■ **Available data**
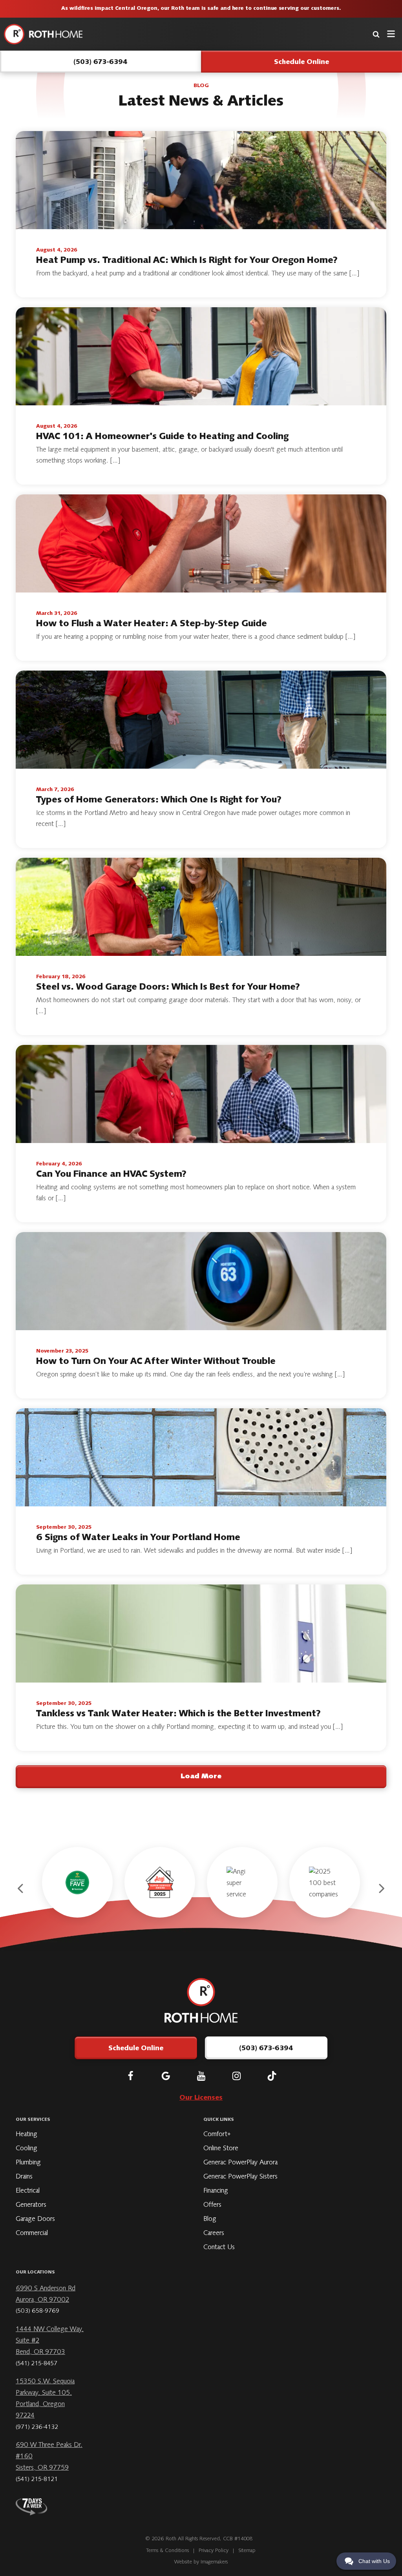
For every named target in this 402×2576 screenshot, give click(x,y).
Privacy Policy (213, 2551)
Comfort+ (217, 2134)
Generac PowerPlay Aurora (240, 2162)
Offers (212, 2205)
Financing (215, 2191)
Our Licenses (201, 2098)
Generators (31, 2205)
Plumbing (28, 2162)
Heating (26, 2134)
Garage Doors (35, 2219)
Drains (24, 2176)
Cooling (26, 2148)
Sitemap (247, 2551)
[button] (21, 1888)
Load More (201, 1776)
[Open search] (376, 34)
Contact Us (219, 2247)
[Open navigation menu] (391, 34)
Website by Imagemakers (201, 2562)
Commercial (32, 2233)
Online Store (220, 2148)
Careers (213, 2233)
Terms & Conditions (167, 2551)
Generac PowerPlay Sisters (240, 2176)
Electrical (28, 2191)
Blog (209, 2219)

...

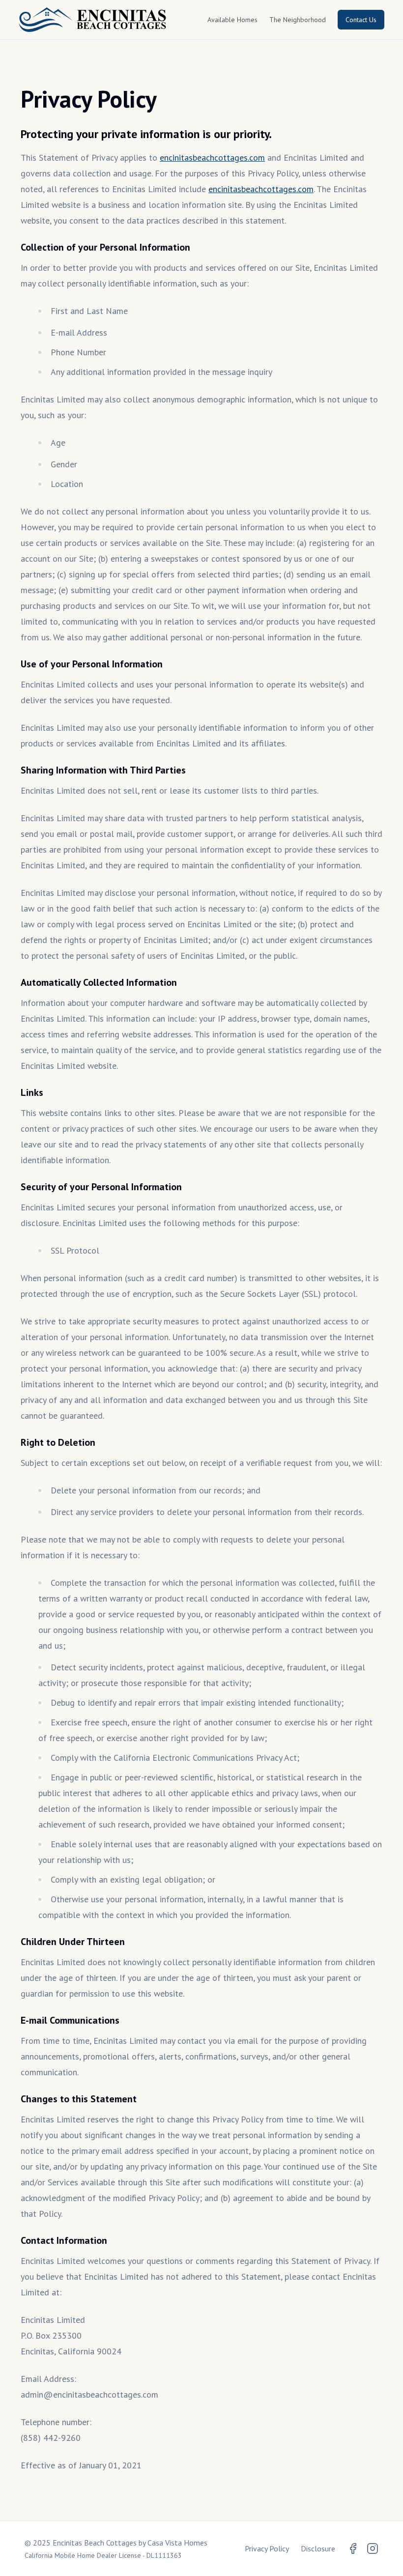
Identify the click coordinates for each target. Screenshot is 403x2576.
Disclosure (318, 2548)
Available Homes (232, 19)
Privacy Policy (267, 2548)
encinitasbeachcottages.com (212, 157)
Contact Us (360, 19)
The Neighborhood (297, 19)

■ **Your task**
Wherever a line in the listing contains the word "click", copy that line out.

■ **Final answer**
For every named target in this 402×2576 screenshot, give click(x,y).
Identify the click coordinates for each target. Screenshot is 403x2576.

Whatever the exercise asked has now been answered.